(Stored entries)

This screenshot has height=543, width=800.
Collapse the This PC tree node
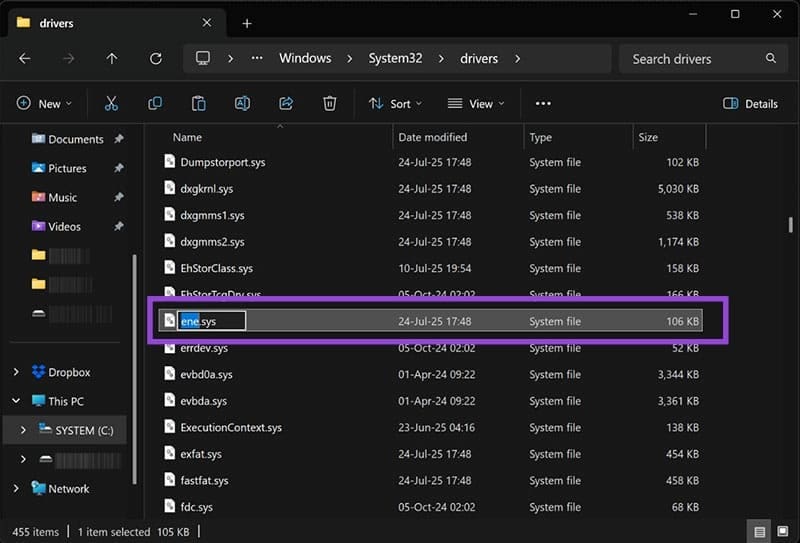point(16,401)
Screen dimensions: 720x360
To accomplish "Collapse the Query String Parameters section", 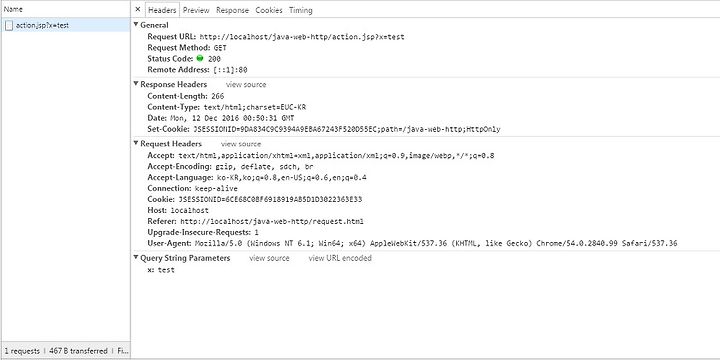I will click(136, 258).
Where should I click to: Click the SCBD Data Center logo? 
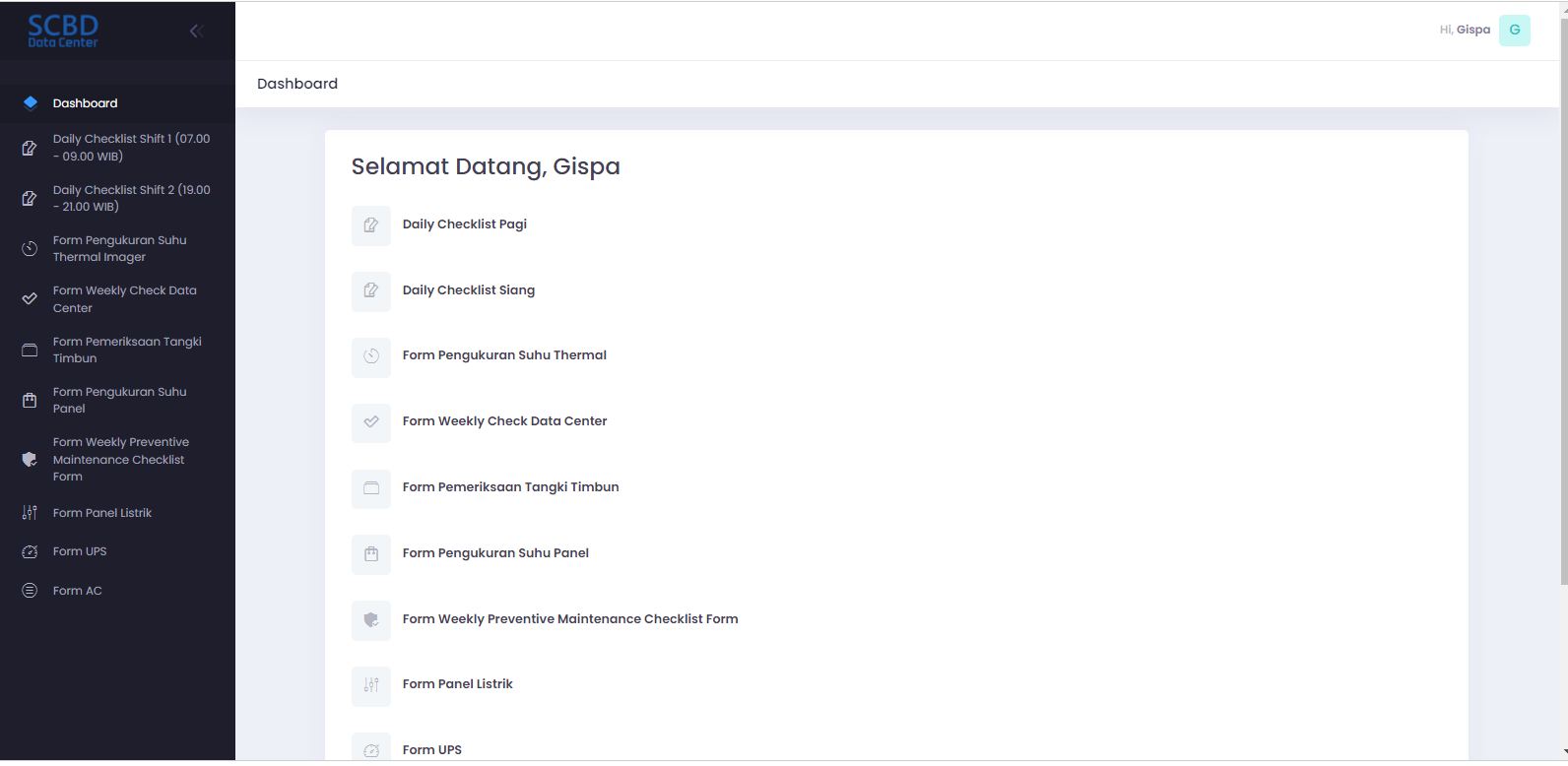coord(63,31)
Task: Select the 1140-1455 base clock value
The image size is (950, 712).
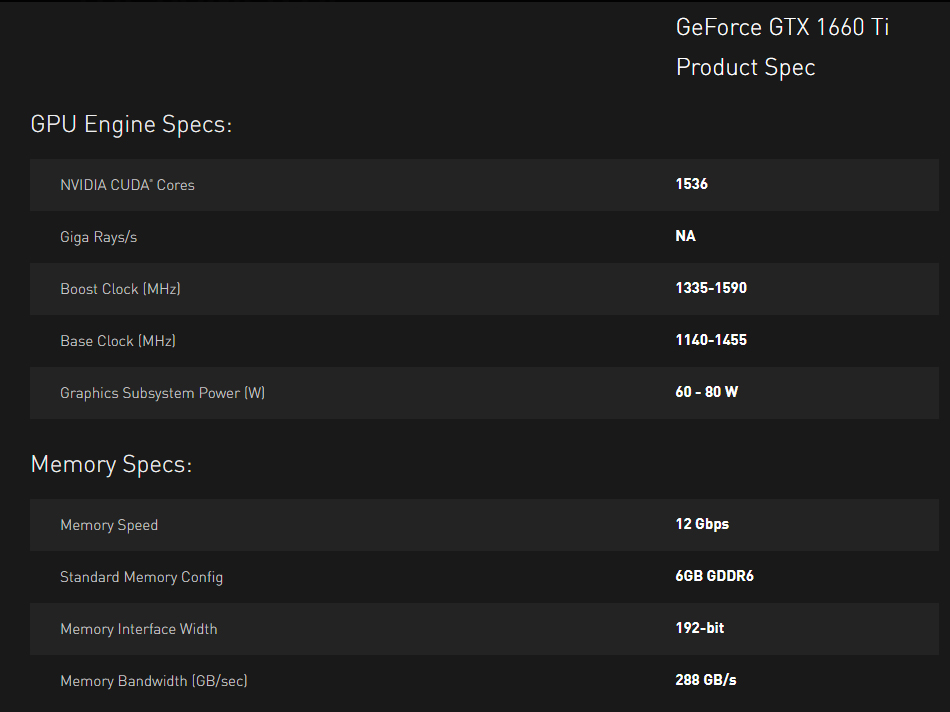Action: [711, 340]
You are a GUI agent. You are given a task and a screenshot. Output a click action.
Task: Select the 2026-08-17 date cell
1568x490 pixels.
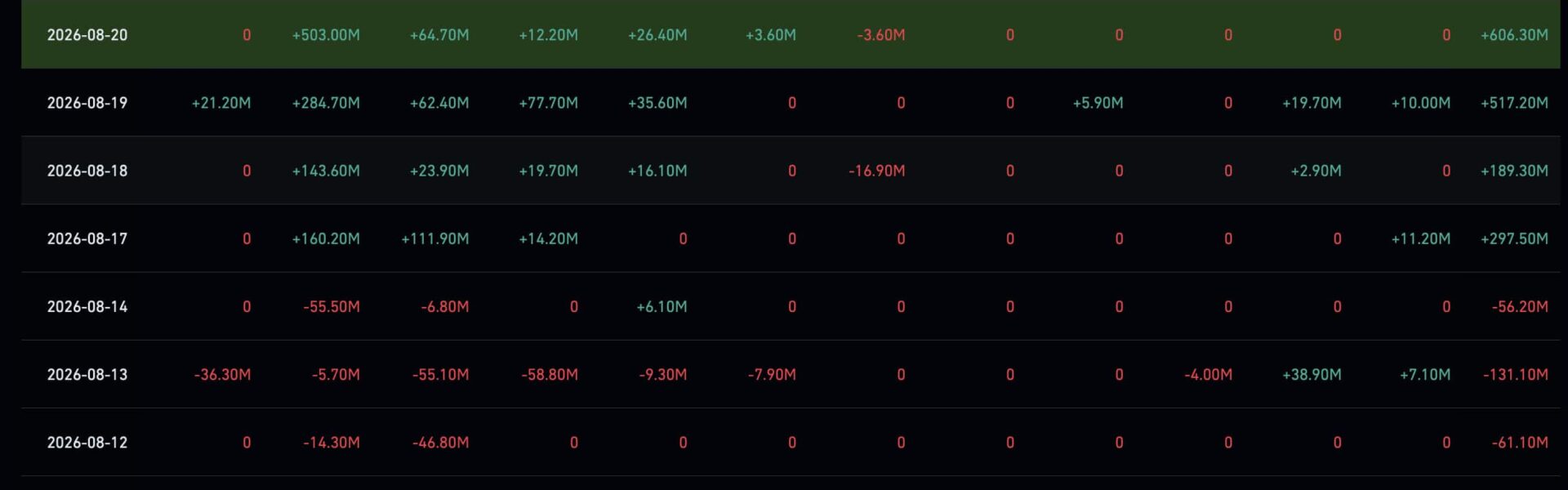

...

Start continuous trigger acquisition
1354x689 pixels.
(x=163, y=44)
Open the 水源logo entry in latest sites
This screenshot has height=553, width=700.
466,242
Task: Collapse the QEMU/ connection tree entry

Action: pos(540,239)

---

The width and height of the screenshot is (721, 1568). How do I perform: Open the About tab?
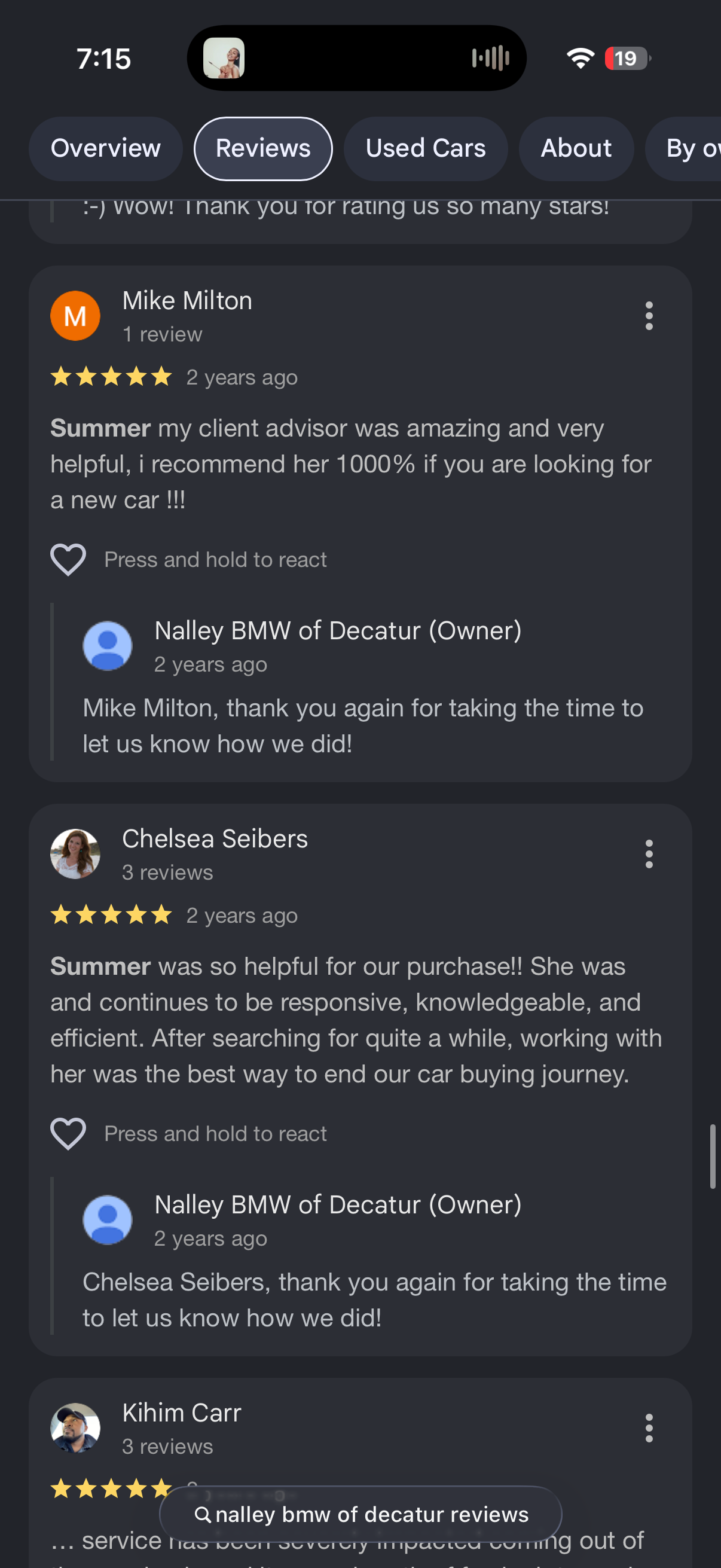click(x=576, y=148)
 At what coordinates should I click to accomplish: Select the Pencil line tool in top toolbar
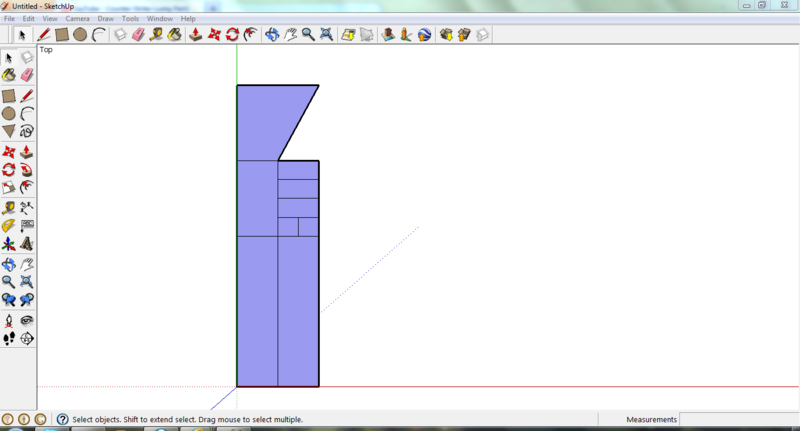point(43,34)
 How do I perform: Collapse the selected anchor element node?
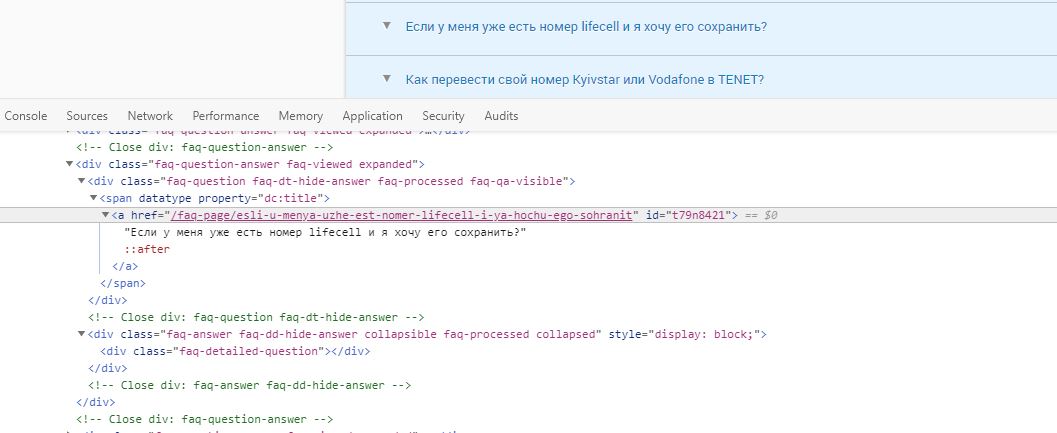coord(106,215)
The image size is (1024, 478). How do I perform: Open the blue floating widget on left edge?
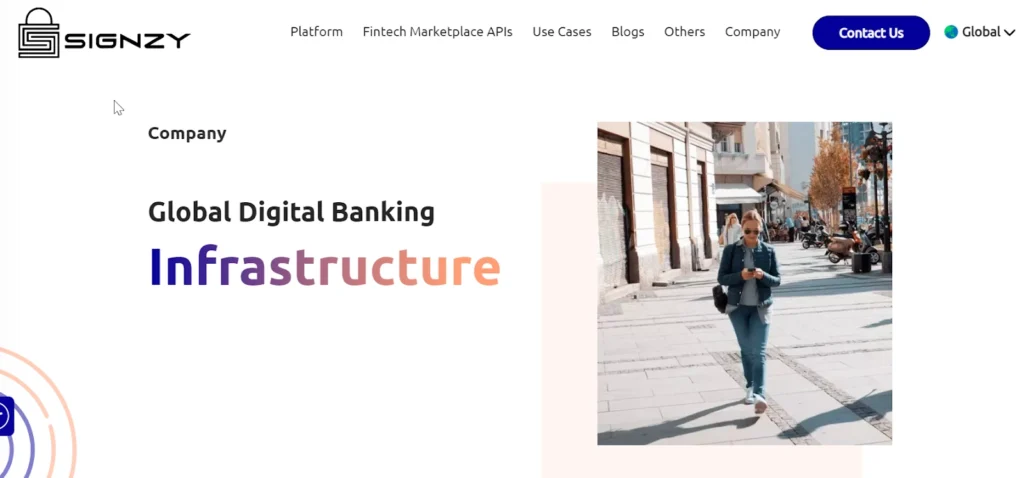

» ASSIGNED TASK:
What are the lines above from the one with "How do I perform: Collapse" to the one with "The image size is (1024, 478).", both included? Reproduce them exactly, without pictures.

» OUTPUT:
 How do I perform: Collapse the selected anchor element node?
coord(106,215)
The image size is (1024, 478). How do I perform: Open the blue floating widget on left edge?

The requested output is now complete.